» To-do list:
A. Translate this sentence from the huge-pages discussion into Spanish: "My chief concern was to avoid extra s390-specific options as a prerequisite for using the feature."
B. Extend the mailing-list discussion of huge pages, picking up after its last line.

» Extract provided:
▽
NB an admin would still have to reserve huge pages for use at boot time,
and explicitly configure QEMU guest to use them in libvirt XML, which is
common with other architectures.

> Benefit is that necessary setup to use huge pages is limited.

My chief concern was to avoid extra s390-specific options as a prerequisite
for using the feature. Most mgmt app developers focus on x86, so any case
where other architecture diverge in behaviour from x86 makes it more likely
that the feature will not be usable under s390.

There's already 2 explicit steps required to enable use of huge pages with
a KVM guest, so it wasn't clear to me what extra protection adding a 3rd
hurdle brings.

> Downside is, that this is somewhat hidden behind another parameter and
> cannot be disabled.

IIUC, eventually nested VMs would support huge pages too, so its only a
short term limitation of nested=1 that this doesn't work with HP. 

Regards,
Daniel
Janosch Frank Aug. 6, 2018, 1:47 p.m. UTC | #3
On 06.08.2018 13:59, David Hildenbrand wrote:
> On 06.08.2018 13:50, Paolo Bonzini wrote:
>> On 06/08/2018 12:17, David Hildenbrand wrote:
>>> Hi,
>>>
>>> We had an internal discussion and some Daniel (cc) wondered if we should
>>> drop the hpage module parameter and instead glue this to the nested
>>> parameter.
>>>
>>> E.g. nested=1 -> hpage cannot be enabled for a VM
>>>      nested=0 -> hpage can be enabled for a VM
>>>
>>> Are we ready to expose this feature as default to all VMs? Opinions?
>>>
>>> This means that nested=0 (default) environments will get hpage support
>>> and hpage support cannot be disabled by an admin.
>>>
>>> Benefit is that necessary setup to use huge pages is limited.
△
Source records
▽
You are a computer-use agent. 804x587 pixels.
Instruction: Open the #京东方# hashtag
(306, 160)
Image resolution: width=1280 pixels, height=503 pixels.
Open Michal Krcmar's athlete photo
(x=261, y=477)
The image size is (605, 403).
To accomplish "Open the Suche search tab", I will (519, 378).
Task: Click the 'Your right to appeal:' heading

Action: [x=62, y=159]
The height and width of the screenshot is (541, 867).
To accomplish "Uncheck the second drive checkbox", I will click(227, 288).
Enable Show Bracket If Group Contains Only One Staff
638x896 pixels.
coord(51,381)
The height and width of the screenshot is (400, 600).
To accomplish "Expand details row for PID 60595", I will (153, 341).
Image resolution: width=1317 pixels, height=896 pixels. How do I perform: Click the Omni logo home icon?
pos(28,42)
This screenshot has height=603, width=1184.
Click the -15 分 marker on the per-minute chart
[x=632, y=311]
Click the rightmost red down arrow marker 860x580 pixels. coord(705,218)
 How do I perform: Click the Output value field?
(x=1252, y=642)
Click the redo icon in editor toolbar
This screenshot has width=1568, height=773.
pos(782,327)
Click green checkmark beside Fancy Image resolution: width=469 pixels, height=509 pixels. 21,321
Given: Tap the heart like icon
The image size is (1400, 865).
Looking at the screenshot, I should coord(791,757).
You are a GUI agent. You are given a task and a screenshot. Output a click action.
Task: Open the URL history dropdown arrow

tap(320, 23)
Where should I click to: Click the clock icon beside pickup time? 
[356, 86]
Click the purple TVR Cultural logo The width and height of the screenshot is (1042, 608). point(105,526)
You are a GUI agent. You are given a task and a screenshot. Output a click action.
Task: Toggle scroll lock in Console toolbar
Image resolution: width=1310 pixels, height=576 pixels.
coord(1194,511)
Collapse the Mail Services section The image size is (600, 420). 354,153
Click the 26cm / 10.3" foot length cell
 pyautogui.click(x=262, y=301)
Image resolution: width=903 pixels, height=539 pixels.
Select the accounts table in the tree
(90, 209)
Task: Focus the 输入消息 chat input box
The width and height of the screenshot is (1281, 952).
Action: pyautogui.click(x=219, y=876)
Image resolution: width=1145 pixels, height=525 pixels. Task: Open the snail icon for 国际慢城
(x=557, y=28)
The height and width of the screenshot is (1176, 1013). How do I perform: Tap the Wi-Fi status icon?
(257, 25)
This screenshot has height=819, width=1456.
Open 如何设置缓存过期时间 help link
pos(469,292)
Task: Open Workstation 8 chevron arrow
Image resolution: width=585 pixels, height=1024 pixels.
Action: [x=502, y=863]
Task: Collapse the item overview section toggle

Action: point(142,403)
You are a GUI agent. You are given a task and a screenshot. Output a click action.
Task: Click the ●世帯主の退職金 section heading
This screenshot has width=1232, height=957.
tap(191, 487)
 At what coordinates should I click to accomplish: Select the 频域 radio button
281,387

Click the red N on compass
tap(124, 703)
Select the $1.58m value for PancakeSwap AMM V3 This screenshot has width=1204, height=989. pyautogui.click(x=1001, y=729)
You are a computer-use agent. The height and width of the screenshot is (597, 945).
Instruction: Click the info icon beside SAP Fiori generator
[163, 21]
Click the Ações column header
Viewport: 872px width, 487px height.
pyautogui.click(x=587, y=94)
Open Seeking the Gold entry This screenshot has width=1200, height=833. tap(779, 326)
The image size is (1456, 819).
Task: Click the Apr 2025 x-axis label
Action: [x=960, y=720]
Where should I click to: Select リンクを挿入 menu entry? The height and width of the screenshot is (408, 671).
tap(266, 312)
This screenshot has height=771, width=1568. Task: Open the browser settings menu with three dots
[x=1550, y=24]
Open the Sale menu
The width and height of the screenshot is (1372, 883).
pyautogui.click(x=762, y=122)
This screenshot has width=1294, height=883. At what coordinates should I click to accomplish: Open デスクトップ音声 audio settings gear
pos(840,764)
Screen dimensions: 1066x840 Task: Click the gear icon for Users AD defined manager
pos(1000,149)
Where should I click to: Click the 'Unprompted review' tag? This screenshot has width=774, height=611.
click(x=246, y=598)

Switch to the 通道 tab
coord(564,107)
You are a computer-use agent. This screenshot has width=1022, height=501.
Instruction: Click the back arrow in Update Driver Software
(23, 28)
△
» Results for the exercise:
A. Mi principal preocupación era evitar opciones adicionales específicas de s390 como requisito previo para usar la función.

B.
>>> Downside is, that this is somewhat hidden behind another parameter and
>>> cannot be disabled.
>>
>> Regarding nested I agree with Daniel.  However, until dirty page logging
>> works at 4kb granularity (by the way---is it the actual KVM dirty page
>> logging, or storage keys, or both?), I think it's best to keep the
>> module parameter.
> 
> storage keys are right now not dirty tracked (there is no iterator model
> for it in QEMU yet, but there were plans to support it - we could use
> ordinary dirty tracking for it - pages that are marked dirty either have
> dirty page content or dirty storage keys - but it would require some
> changes).

An iterative approach to skey retrieval, and hence skey dirty tracking,
would only gain us something for really big guests that use keys
excessively, right?

That's currently not a scenario we optimize for, as Linux dropped skey
usage a while ago and is the only OS we run as a KVM VM.

> 
> So it KVM dirty page logging that is done on a 1MB basis for now. To
> track pages dirty on 4k granularity, we'll have to create fake page
> tables ("split") just like x86 for huge pages and write-protect all PMD
> entries when dirty tracking is enabled (via memslot). Also, these fake
> page tables will be required to get proper nested virtualization support
> running.
> 
> We decided to postpone this complexity and get the basic running and
> upstream first.
> 
> I would also vote for the parameter until we are sure that everything is
> working as expected (4k dirty tracking, vsie support, some more testing ...)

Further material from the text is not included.